C'est ce qui m'a incité à donner sa chance à Red Sparrow malgré des critiques tièdes et le film a confirmé certaines de mes impressions, sauf pour la noirceur à laquelle je ne m'attendais pas. Déjà c'est un film interdit aux moins de 12 ans chez nous et ce n'est pas volé, le film est violent. Pas violent comme un Tarantino qui ferait de la violence fun ou cathartique, ni violent pour servir de feedback qui traduirait la puissance d'un combattant. C'est de la violence sèche et sale, celle qui n'a rien de sexy ou d'amusant et qu'Hollywood cherche généralement à éviter. Il y a eu des réactions de dégoût dans la salle, il en est de même pour le contenu sexuel bien moins confortable que ce que laissait suggérer la bande annonce.

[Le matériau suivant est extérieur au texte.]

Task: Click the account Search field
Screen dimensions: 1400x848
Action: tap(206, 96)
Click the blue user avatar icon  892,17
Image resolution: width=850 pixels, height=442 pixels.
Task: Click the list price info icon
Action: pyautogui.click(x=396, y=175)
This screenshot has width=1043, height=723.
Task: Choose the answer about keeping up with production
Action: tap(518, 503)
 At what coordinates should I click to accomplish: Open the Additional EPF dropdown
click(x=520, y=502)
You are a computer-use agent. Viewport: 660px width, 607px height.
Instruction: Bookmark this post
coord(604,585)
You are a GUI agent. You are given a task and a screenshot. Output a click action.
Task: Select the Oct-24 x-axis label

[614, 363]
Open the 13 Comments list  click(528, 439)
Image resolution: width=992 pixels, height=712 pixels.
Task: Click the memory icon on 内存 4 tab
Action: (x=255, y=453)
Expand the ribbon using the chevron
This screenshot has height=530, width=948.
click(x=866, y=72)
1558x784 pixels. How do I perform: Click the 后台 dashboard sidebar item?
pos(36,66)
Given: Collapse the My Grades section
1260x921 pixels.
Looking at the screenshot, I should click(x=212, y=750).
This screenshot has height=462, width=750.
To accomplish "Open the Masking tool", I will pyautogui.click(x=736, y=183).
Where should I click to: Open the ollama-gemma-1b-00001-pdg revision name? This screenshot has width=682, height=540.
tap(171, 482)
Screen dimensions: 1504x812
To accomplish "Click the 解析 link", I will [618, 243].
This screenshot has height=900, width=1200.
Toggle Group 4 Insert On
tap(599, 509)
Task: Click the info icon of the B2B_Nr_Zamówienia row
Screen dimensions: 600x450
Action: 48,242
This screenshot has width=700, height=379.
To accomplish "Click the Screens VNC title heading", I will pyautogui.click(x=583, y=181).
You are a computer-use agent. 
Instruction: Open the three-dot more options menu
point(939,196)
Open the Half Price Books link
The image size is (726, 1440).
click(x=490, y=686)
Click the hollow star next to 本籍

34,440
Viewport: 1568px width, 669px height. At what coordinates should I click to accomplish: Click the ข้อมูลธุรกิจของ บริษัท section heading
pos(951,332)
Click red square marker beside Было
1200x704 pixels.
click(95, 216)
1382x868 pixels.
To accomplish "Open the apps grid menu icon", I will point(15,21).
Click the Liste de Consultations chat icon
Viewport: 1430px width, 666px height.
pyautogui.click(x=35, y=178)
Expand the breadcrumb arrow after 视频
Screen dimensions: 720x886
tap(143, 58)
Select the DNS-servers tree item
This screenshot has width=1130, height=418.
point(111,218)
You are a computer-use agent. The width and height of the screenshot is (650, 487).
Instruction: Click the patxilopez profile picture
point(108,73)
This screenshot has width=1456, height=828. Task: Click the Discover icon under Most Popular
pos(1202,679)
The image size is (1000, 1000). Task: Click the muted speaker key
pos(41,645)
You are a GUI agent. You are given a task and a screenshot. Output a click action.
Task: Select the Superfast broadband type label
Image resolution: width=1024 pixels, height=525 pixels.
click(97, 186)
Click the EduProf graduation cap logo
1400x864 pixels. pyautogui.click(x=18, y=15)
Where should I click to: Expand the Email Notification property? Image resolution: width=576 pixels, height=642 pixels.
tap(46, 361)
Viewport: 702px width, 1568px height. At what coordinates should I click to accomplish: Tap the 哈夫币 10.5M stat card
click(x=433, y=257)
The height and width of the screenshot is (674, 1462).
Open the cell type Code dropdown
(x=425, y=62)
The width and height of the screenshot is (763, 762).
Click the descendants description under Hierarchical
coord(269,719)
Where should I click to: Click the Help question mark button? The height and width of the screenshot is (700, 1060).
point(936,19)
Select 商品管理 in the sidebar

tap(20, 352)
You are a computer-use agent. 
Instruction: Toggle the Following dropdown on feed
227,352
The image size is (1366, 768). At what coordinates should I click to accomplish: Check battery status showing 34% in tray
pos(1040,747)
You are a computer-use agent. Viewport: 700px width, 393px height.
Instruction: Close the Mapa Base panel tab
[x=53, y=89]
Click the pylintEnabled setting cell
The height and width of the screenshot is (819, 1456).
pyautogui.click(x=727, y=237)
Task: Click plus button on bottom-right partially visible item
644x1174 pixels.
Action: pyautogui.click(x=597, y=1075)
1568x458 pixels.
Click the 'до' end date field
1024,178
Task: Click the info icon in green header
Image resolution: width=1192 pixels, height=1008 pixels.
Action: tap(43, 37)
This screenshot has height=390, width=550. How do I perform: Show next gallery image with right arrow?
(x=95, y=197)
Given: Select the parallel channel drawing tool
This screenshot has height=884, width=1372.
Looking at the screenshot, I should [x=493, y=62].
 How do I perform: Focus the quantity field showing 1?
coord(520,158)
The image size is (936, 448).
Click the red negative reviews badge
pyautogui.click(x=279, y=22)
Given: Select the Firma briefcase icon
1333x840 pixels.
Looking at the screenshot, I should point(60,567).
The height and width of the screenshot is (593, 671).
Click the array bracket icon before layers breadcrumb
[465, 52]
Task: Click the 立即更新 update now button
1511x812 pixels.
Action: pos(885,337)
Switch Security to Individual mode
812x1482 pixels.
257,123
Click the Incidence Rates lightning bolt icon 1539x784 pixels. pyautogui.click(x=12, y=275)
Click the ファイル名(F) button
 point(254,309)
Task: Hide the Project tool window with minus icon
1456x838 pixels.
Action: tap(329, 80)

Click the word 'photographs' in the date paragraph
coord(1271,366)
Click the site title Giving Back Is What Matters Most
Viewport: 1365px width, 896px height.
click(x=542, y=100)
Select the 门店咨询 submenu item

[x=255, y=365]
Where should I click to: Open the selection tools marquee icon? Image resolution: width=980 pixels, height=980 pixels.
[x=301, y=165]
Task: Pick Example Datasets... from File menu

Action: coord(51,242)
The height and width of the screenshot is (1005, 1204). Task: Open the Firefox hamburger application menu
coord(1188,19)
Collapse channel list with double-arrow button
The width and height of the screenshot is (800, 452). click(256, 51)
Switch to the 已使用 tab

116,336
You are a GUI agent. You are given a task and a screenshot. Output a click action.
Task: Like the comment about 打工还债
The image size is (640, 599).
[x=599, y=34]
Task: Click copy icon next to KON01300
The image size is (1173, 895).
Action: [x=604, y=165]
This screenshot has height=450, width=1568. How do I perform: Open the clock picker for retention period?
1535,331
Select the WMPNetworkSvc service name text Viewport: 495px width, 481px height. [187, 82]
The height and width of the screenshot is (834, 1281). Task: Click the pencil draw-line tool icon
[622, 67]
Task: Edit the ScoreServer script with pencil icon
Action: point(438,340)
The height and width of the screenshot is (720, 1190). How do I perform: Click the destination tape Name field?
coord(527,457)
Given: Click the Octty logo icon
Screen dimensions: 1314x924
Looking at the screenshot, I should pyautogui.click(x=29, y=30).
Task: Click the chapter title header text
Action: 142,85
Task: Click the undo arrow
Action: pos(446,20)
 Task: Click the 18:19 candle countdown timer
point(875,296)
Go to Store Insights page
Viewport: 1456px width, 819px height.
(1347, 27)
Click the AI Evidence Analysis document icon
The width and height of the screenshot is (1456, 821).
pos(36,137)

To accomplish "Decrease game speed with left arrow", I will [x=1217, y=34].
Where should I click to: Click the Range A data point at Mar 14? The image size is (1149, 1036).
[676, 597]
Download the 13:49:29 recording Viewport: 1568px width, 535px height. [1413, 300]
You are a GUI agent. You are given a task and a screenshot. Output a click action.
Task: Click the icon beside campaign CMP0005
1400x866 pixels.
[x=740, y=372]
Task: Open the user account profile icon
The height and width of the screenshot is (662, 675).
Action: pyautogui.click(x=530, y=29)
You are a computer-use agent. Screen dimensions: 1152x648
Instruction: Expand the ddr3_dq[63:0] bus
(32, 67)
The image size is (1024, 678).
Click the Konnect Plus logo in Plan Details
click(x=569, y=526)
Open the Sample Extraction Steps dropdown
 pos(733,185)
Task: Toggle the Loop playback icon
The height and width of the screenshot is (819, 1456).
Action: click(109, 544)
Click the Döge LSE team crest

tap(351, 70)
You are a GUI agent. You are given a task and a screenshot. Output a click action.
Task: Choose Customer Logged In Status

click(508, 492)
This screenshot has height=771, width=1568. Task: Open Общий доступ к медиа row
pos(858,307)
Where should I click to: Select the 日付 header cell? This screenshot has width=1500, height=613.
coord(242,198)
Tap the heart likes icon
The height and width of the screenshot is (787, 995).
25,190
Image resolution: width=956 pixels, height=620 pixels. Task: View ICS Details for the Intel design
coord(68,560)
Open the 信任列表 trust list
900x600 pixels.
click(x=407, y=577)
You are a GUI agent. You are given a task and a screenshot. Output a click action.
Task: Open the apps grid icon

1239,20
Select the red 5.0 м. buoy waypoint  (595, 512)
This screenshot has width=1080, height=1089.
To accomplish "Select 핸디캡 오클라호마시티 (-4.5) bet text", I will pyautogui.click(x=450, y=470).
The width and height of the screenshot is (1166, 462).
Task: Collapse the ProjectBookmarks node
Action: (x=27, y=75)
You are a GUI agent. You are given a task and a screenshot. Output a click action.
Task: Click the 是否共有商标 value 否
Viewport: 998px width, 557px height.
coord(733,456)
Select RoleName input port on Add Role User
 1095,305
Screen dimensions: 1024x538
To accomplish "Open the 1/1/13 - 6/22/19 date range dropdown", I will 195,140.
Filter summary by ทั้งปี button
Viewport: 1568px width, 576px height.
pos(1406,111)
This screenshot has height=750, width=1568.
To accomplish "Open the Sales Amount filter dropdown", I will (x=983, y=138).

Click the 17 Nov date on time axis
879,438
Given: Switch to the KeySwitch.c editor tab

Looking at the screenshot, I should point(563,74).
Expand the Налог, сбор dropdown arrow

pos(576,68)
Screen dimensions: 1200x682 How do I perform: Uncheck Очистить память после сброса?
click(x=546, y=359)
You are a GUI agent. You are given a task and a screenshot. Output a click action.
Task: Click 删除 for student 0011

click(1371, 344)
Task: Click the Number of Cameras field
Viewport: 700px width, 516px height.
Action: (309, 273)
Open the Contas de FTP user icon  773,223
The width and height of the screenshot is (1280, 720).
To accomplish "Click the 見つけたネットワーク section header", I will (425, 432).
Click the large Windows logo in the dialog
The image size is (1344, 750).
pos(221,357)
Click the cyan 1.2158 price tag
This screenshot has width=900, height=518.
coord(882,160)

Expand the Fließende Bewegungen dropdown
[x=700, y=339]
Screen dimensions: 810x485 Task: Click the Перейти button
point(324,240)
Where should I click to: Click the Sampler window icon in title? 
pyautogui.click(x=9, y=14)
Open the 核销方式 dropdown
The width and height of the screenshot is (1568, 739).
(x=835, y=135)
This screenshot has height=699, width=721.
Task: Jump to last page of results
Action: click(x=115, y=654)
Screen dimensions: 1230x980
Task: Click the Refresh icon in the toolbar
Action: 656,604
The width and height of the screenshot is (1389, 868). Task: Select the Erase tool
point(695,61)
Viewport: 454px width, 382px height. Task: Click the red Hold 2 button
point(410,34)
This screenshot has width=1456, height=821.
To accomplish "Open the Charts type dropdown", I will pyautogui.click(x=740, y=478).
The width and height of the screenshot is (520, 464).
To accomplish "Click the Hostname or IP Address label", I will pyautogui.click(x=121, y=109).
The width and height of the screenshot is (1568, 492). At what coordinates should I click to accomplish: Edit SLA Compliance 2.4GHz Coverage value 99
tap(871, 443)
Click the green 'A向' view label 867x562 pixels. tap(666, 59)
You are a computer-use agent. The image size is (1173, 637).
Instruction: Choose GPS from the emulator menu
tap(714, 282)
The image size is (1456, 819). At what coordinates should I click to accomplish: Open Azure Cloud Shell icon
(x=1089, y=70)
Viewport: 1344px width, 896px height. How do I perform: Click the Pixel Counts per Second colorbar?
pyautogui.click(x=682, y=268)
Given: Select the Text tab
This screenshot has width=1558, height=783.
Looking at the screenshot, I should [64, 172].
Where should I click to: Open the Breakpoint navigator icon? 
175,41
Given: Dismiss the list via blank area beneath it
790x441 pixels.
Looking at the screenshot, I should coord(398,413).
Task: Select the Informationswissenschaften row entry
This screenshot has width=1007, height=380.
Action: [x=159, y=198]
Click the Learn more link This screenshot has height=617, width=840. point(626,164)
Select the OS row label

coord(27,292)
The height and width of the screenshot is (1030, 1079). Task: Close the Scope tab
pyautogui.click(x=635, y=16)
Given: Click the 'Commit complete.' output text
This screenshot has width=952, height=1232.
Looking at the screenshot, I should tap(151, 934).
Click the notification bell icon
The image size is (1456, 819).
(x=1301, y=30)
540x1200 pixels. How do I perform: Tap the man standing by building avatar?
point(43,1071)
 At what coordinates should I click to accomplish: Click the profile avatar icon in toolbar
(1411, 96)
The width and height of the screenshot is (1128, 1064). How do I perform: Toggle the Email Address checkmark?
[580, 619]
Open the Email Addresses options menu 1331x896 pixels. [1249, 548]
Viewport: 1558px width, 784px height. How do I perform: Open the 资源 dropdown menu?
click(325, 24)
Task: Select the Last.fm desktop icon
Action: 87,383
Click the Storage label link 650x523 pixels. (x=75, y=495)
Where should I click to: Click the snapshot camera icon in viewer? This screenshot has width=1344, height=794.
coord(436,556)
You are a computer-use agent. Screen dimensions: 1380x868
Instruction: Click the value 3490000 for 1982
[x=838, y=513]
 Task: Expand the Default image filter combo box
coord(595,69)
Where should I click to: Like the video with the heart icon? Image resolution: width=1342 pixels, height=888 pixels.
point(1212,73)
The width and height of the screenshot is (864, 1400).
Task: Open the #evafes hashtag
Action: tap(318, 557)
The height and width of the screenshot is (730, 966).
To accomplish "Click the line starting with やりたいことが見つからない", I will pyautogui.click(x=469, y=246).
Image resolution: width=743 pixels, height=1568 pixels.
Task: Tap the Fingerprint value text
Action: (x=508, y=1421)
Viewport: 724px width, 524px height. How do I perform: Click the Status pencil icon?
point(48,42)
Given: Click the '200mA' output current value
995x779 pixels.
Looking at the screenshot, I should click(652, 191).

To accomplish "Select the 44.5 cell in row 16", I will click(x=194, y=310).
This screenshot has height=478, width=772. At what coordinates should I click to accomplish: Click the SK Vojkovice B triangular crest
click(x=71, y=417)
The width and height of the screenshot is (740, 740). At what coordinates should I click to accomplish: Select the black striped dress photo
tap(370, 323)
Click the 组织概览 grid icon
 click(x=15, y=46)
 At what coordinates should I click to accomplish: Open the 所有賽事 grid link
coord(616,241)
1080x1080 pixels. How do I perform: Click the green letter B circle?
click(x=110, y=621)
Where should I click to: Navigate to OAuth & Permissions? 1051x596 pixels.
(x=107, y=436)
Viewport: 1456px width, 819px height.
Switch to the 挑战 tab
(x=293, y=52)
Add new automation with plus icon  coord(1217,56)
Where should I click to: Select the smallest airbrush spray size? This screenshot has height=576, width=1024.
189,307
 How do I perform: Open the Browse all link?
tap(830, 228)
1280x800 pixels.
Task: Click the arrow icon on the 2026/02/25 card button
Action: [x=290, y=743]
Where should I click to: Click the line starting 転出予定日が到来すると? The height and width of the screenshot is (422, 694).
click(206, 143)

Le film parle de Dominika, une ex-ballerine russe qui a été recrutée de force dans les services d'espionnage de son pays, un service qui base toute son instruction sur la séduction. Il y avait un boulevard énorme pour un catalogue sexy de femmes fatales à engager dans les James Bond pour le plaisir des yeux, et de fait on verra souvent Jennifer Lawrence nue et sexualisée puisque son enrôlement se base sur son physique. Mais le film rend toutes ces séquences dérangeantes, on voit que Dominika ne veut vraiment pas faire ça. Le film évite le piège de rendre ces séquences glamour et nous montre bien toute l'exploitation sexuelle que font ces services secrets, toute l'ignominie d'un système qui avilit ses pions en les forçant à abandonner leur amour-propre. Même quand la séquence sexuelle paraît s'accorder aux canons du film érotique il y a toujours un élément malsain ou un doute qui rend la scène inconfortable, voire pire. En plus d'esquiver le piège de l'objectification cela offre un enjeu intéressant au personnage de Jennifer Lawrence qui cherche des moyens pour ne pas outrepasser les limites qu'elle s'est fixées sur l'usage de son corps malgré toute la pression qu'elle subit, détournant les attentes par des pirouettes.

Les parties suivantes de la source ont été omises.